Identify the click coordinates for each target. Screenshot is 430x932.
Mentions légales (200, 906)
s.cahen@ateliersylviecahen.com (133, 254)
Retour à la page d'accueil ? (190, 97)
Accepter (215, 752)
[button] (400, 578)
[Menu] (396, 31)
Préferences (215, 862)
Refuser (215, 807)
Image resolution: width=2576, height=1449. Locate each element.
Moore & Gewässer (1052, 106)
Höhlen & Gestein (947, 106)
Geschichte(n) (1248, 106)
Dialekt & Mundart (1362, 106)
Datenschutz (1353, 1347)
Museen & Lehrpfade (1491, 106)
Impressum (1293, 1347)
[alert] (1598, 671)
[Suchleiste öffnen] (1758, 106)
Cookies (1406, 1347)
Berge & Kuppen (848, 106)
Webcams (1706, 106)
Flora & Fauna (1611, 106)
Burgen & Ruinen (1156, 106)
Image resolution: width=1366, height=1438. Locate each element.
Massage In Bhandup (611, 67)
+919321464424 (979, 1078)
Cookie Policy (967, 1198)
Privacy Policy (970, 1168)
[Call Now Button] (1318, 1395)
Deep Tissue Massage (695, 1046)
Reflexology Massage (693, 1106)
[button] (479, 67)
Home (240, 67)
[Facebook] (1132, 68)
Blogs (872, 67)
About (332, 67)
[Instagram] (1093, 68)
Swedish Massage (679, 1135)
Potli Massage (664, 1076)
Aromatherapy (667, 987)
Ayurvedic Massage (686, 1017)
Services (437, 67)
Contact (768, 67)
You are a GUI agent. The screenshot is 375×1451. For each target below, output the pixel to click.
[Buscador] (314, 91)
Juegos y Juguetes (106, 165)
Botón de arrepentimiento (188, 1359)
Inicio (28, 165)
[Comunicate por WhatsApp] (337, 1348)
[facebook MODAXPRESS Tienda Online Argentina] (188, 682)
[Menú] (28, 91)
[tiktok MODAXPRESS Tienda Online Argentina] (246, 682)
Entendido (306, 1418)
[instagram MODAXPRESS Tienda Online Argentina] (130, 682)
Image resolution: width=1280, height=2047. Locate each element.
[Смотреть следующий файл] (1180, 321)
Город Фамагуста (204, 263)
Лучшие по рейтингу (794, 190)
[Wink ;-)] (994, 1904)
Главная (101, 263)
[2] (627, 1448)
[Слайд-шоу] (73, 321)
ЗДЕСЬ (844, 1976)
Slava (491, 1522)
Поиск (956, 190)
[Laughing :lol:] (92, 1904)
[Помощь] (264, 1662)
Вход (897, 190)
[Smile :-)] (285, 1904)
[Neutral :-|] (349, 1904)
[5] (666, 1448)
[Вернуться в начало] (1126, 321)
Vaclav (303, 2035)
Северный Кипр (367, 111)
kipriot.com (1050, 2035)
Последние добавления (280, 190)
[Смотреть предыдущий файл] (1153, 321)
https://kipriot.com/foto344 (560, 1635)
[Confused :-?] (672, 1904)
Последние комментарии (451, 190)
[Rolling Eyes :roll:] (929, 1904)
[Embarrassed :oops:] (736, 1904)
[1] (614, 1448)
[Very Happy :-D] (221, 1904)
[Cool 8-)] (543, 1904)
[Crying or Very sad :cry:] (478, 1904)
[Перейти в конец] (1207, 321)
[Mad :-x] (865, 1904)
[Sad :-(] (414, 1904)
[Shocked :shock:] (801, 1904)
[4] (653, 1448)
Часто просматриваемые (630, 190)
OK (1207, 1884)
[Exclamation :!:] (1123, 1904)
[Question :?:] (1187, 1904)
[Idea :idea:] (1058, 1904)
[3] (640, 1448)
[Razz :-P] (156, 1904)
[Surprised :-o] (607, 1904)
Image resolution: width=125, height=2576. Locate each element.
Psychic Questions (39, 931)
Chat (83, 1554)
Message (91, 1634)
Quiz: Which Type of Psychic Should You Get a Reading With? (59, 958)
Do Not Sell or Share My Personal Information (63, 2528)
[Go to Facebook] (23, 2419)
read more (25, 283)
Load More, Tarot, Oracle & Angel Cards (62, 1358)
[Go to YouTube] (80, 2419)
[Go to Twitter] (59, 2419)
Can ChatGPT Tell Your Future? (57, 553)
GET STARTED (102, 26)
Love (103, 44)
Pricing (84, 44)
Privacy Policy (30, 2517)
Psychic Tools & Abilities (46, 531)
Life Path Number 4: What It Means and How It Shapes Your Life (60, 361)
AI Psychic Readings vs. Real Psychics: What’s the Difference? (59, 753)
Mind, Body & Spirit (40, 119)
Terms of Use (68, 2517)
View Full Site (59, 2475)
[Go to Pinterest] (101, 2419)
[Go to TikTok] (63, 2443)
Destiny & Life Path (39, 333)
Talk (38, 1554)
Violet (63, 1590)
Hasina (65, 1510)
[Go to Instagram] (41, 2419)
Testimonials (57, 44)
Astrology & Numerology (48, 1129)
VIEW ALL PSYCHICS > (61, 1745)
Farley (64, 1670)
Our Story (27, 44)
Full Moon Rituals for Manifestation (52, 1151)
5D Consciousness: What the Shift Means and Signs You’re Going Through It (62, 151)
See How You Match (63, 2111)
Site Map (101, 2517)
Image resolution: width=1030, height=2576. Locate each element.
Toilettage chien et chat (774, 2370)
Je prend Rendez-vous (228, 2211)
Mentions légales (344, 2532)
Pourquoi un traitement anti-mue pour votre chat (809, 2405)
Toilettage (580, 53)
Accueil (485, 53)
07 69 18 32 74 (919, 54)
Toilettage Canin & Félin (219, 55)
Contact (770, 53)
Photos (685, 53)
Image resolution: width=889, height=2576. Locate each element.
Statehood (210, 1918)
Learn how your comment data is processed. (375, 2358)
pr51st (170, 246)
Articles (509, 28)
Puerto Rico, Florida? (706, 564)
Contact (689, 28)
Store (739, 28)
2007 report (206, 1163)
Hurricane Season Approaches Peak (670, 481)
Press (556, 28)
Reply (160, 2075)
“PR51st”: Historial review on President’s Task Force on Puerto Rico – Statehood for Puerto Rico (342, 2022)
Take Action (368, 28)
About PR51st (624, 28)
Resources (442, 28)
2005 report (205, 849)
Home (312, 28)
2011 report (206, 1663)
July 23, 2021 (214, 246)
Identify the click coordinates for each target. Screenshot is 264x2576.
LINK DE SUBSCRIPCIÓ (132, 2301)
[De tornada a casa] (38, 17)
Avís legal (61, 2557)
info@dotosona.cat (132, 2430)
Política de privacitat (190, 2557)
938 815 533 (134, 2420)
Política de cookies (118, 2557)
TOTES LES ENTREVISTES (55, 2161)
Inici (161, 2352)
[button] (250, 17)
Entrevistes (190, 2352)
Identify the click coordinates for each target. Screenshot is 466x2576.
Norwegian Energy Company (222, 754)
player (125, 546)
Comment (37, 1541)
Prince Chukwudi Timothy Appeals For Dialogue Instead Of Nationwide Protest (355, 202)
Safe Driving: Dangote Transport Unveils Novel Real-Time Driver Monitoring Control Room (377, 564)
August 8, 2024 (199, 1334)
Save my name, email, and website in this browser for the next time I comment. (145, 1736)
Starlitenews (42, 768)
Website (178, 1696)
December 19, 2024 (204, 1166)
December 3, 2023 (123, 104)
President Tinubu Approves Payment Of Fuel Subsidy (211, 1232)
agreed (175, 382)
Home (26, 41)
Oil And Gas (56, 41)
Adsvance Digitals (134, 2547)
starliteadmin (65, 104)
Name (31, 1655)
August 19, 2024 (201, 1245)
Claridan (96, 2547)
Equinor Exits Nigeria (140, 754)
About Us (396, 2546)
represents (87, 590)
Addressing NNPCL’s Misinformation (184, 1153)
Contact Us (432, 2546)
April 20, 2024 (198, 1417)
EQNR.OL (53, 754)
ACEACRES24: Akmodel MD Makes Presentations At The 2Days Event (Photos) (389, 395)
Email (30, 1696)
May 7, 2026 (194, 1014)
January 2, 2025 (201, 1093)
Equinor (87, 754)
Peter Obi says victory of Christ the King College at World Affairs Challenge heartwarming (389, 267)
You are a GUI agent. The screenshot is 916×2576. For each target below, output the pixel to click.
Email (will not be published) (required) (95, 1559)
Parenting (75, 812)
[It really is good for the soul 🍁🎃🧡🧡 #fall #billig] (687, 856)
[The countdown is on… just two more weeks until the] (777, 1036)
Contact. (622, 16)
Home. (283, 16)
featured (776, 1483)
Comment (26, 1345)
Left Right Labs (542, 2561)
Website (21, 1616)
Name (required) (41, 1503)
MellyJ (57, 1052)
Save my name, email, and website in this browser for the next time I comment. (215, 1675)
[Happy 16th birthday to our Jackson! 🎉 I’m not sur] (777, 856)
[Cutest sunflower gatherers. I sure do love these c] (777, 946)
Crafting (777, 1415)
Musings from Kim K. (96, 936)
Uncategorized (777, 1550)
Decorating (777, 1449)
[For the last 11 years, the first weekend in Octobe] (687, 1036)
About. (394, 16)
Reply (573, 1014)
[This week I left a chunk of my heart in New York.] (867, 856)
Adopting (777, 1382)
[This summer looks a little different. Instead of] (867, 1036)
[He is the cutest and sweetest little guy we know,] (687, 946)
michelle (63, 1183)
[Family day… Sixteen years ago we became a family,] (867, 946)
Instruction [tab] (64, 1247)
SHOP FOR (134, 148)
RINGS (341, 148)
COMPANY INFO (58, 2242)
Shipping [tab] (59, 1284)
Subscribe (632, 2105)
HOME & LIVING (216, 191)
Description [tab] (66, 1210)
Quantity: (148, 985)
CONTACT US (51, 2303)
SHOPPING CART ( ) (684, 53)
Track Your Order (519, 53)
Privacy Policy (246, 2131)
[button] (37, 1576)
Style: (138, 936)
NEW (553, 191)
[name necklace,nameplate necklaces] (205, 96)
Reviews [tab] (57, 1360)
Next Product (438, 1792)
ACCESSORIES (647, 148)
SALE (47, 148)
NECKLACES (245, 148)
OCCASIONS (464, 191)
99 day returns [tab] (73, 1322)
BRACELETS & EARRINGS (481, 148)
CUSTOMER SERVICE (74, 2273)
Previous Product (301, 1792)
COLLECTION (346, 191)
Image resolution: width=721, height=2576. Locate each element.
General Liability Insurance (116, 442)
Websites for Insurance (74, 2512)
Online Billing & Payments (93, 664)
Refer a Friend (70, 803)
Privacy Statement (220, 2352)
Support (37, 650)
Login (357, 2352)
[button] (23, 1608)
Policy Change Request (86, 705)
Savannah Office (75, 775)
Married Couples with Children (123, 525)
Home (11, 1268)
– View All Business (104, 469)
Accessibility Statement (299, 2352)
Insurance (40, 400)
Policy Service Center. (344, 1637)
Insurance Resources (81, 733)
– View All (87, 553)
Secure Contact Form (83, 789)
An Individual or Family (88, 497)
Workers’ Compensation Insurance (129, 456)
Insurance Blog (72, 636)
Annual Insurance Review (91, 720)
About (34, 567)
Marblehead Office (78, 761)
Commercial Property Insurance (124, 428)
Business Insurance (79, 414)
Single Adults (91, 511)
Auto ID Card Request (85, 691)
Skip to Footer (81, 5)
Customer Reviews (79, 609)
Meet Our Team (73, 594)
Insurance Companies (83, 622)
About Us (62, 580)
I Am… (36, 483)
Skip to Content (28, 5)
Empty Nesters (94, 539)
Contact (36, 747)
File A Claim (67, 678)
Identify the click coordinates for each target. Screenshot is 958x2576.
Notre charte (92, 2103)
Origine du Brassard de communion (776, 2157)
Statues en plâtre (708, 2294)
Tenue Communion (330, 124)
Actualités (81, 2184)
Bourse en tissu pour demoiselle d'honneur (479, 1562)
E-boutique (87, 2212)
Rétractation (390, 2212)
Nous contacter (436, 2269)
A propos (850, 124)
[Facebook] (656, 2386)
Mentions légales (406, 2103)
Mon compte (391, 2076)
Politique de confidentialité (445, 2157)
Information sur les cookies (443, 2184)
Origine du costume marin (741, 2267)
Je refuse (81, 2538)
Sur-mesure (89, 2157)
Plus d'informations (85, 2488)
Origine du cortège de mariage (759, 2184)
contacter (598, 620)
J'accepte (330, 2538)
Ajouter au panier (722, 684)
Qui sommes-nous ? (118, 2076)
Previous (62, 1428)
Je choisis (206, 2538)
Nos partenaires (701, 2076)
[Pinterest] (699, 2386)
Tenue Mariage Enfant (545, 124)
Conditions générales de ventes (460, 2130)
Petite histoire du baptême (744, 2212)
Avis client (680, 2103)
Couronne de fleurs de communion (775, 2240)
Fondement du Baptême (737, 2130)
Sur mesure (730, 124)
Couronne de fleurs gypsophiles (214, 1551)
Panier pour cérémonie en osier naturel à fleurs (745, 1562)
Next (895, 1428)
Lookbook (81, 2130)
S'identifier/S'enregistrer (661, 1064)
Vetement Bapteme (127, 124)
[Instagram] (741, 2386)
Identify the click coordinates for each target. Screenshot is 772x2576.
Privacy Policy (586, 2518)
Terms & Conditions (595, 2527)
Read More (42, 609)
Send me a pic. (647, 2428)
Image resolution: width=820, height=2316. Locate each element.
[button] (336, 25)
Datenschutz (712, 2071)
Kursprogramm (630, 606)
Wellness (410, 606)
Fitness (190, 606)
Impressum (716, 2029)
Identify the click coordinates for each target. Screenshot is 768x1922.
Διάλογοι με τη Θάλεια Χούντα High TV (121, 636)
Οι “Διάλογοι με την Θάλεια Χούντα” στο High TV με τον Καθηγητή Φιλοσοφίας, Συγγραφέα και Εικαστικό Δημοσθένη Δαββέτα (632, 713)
══════════════════════════════
Exercise: Within the material above, output exactly the lines from the one with "Home (11, 1268)" through the one with "Workers’ Compensation Insurance (129, 456)", end lines included, and nothing besides.

Task solution:
Home (11, 1268)
– View All Business (104, 469)
Accessibility Statement (299, 2352)
Insurance (40, 400)
Policy Service Center. (344, 1637)
Insurance Resources (81, 733)
– View All (87, 553)
Secure Contact Form (83, 789)
An Individual or Family (88, 497)
Workers’ Compensation Insurance (129, 456)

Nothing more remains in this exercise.